For administrative (and oxview work) you'll use the control port. The control port (and BlueOx administrative interface) can be used to discover all the other ports. The reason the collection port must be configured explicitly for actual logging purposes is to better handle reconnects and failures.

The streaming port is used for clients to retrieve live data from oxd. This port is allocated randomly in the range 35000 to 36000, the client will retrieve the actual port using a request through the control port.

Administration

Use the oxctl tool to collect useful stats or make other adjustments to a running oxd instance.

For example:

oxctl

Reporting

oxstash

oxstash is a tool that can ship blueox logs to a running elasticsearch cluster where it can be used with the tool Kibana to explore and generate reports and dashboards.

oxstash can be setup in a few ways.

The defaults are essentially:

$ oxstash -p blueox -n "*" -e "localhost:9200"

This would ship all logs from the local oxd instance to the elasticsearch node running on port 9200. These logs will be stored indexes named blueox-[YYYY.MM.DD] which is similiar to logstash's scheme.

You can also use oxstash to ship existing log files, by simply:

$ oxstash < requests.log

If you have logs that need particular filtering or manipulation, you can still use oxstash as part of your pipeline.

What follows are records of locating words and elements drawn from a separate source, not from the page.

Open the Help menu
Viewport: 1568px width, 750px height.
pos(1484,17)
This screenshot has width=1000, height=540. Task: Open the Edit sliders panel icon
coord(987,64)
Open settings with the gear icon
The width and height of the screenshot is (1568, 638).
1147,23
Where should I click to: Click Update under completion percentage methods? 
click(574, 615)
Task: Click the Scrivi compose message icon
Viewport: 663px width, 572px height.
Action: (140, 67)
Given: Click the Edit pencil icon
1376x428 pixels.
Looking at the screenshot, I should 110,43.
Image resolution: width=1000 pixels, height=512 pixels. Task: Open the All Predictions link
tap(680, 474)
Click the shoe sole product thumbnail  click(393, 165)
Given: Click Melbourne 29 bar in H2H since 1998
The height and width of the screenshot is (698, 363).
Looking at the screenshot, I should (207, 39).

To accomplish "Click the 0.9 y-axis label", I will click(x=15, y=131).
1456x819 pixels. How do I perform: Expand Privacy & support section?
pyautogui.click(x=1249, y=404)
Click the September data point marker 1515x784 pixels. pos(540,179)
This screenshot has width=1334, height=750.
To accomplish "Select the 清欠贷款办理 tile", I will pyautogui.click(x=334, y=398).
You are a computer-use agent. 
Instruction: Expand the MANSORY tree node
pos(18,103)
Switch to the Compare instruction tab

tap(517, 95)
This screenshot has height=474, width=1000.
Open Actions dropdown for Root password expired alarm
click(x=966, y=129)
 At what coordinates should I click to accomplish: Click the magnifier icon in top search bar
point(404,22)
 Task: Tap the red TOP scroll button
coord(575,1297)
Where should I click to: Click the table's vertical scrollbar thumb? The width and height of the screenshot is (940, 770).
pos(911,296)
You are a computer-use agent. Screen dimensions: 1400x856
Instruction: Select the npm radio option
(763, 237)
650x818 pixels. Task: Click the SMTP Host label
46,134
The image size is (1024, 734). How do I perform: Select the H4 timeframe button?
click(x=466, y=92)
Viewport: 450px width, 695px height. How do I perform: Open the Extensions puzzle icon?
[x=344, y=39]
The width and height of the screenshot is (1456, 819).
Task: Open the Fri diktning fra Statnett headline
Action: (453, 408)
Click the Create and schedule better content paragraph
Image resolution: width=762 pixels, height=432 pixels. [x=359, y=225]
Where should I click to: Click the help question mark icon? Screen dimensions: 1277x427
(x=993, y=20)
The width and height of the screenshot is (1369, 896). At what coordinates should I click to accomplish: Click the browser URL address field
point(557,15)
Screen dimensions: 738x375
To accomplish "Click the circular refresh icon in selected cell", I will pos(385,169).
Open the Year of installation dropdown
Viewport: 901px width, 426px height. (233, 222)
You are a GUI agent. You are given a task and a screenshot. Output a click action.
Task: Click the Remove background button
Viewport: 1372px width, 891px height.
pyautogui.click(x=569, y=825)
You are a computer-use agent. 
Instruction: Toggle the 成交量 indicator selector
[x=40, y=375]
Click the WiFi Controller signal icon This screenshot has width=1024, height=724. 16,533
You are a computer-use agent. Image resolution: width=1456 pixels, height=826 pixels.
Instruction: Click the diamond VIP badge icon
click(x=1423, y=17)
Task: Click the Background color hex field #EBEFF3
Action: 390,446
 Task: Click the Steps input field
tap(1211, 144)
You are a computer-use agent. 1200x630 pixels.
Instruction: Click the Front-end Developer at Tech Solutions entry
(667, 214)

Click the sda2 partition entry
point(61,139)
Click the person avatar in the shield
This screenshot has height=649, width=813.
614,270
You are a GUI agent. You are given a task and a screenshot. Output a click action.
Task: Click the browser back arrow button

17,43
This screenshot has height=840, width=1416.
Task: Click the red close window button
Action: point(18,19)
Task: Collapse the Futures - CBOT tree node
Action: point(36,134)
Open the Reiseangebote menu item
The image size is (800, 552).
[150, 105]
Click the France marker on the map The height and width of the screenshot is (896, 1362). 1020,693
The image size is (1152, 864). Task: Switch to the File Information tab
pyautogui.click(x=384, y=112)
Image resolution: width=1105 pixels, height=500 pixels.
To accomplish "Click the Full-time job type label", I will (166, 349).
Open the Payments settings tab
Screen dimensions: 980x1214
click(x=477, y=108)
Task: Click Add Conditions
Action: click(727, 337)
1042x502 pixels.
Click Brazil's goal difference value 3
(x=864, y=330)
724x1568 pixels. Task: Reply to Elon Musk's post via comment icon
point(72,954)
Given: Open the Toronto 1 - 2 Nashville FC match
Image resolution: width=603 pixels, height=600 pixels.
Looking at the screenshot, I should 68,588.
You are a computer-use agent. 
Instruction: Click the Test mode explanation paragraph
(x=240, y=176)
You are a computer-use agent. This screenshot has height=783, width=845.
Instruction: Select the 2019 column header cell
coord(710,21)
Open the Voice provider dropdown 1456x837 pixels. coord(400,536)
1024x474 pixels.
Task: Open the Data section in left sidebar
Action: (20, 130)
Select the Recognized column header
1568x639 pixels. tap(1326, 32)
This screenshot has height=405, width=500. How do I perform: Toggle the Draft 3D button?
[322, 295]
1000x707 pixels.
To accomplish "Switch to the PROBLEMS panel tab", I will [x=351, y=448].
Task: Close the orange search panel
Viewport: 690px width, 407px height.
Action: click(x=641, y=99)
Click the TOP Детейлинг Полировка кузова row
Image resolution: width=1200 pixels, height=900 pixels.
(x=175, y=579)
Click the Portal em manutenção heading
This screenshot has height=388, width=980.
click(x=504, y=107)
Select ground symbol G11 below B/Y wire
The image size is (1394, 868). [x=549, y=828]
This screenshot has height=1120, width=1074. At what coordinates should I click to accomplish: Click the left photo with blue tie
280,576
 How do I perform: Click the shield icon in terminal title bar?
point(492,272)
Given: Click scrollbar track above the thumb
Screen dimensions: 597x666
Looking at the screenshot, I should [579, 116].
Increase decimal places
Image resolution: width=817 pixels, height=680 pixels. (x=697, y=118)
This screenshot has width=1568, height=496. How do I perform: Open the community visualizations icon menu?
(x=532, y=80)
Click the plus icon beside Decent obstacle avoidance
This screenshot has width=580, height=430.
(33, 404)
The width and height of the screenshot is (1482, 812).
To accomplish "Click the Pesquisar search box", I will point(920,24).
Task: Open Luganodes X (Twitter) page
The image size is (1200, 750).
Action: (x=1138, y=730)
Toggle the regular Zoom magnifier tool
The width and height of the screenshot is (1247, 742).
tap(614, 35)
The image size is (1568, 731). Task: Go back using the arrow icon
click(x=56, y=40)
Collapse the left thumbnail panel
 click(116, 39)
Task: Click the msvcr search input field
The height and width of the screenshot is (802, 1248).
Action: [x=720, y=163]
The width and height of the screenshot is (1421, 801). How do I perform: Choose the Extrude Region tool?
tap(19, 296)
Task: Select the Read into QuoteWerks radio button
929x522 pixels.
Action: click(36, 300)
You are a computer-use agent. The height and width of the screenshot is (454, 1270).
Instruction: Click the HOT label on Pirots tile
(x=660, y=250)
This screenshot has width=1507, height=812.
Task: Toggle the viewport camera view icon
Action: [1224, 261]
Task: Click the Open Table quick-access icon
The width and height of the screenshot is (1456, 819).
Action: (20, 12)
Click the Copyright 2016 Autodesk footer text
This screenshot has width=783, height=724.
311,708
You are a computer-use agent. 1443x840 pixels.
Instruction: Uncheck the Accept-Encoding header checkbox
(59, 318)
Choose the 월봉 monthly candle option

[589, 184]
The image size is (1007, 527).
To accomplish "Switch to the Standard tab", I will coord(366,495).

$ cat requests.log | python clean_requests.py | oxstash

clean_requests.py can be written to work over stdin or by connecting to a oxd instance by using tools provided in blueox.client

Development

Using the magic of Make, virtualenv and pip, setting up your development environment is a snap:

make dev

This will create a virtualenv in env directory. Running the tests is just a simple:

make test

Or if you are running individual tests, use testify directly:

testify -v tests

TODO List

  • Failure of the central collector is only recoverable if the oxd instance comes back on the same ip address. It would be nice to be able to live reconfigure through oxctl to point to a backup collector.
  • Debian packaging would probably be convinient.
  • Need more Real World data on what becomes a bottleneck first: CPU or Network. Adding options for compression would be pretty easy.
  • More examples of what to do with the data would make this project more compelling visually.